Em todo caso, quem nunca constatou na prática uma sensação espontânea de bem-estar após ajudar alguém, sem ser com segundas intenções (o que geraria o estresse de esperar pela retribuição)? Vale lembrar que os estudos não levam em conta a variável “beber cerveja toda vez que se apresenta num show musical”, mas dado o histórico em Xerém, quem sabe também não haja aí uma relação de causa e efeito? Rs. Após usar o Google Tradutor pra obter a base do artigo, revisei manualmente, imprimi meu próprio estilo e simplifiquei quando possível. Mantive todos os links originais, sem traduzir, portanto, os textos aos quais eles levam.





Imagens aleatórias do Zeca Pagodinho meramente ilustrativas, rs!


Pesquisas mostram que pessoas que se dedicam regularmente ao voluntariado têm risco menor de mortalidade e melhor saúde física à medida que envelhecem.

É aquela época do ano em que se costuma ser um pouco mais gentil e fazer coisas boas pros outros. Bem, aqui vai algo interessante: pesquisas sugerem que quando tornamos os atos de gentileza um hábito, isso também é bom pra nossa saúde.

Seja como voluntário num banco de alimentos local ou levando sopa pra um vizinho doente, há muitas evidências de que quando ajudamos os outros, isso pode aumentar nossa própria felicidade e bem-estar psicológico. Mas cada vez mais pesquisas também afirmam que isso melhora igualmente nossa saúde física, diz Tara Gruenewald, psicóloga social e de saúde da Chapman University.

A maioria das evidências vem de estudos observacionais de pessoas que praticam o voluntariado regular. Mas também há evidências experimentais. Talvez a mais impressionante venha do teste Baltimore Experience Corps, um amplo experimento em que adultos com 60 anos ou mais foram designados aleatoriamente ou como voluntários em escolas de ensino fundamental ou como parte de uma lista de espera. Os voluntários passaram pelo menos 15 horas por semana fornecendo tutoria a crianças carentes. Dois anos depois, os pesquisadores descobriram que os voluntários tiveram mudanças mensuráveis em sua saúde cerebral.

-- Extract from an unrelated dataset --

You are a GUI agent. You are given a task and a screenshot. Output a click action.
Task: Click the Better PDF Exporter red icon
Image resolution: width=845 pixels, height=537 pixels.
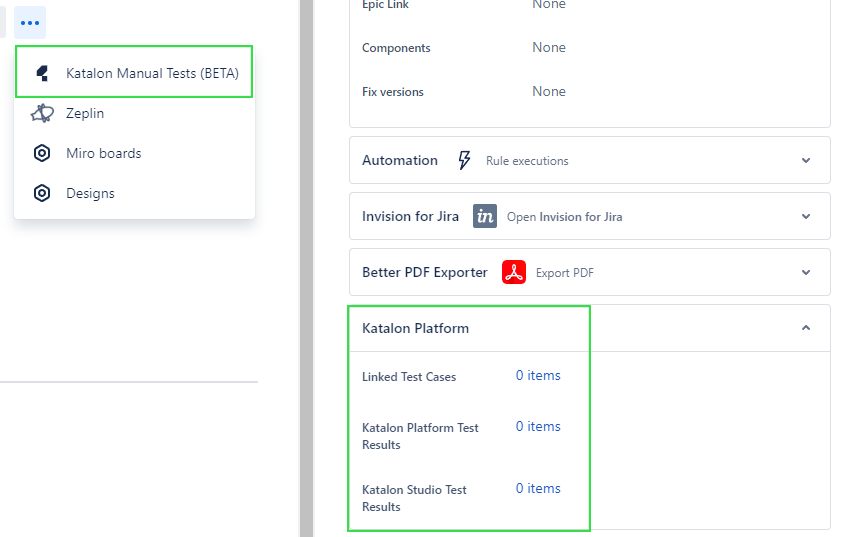[x=514, y=272]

“Eles não sofreram declínios na memória e no controle cognitivo, como vimos em nossos participantes de controle”, diz Gruenewald, uma das pesquisadoras envolvidas no teste. “E houve até mesmo mudanças de volume em áreas do cérebro que dão suporte a esses diferentes processos cognitivos”.

Os voluntários também eram fisicamente mais ativos, “o que é importante pra manter tanto a saúde cognitiva quanto a física à medida que as pessoas envelhecem”, explica.

Outras pesquisas descobriram que pessoas que praticam o voluntariado regular têm menor risco de mortalidade e melhor capacidade física à medida que envelhecem. “As pessoas conseguem caminhar mais em idades mais avançadas, têm melhor equilíbrio e assim por diante”, diz Laura Kubzansky, professora de ciências sociais e comportamentais na Harvard T. H. Chan School of Public Health.

Kubzansky estuda a interação entre saúde física e mental. Ela tem descoberto em suas pesquisas que pessoas mais engajadas no voluntariado e em doações de caridade têm níveis menores de dor física.

Ela diz que os pesquisadores ainda não sabem os mecanismos exatos pelos quais o voluntariado e os atos de gentileza melhoram a saúde das pessoas, mas é provável que vários processos desempenhem um papel.

Por exemplo, o estresse causa no corpo reações em cascata que podem elevar a pressão arterial e, por fim, levar a níveis mais altos de colesterol e a outras mudanças que aumentam o risco de doenças cardiovasculares e outros danos à saúde. Kubzansky diz que o voluntariado pode ajudar a amortecer esse desencadeamento do estresse.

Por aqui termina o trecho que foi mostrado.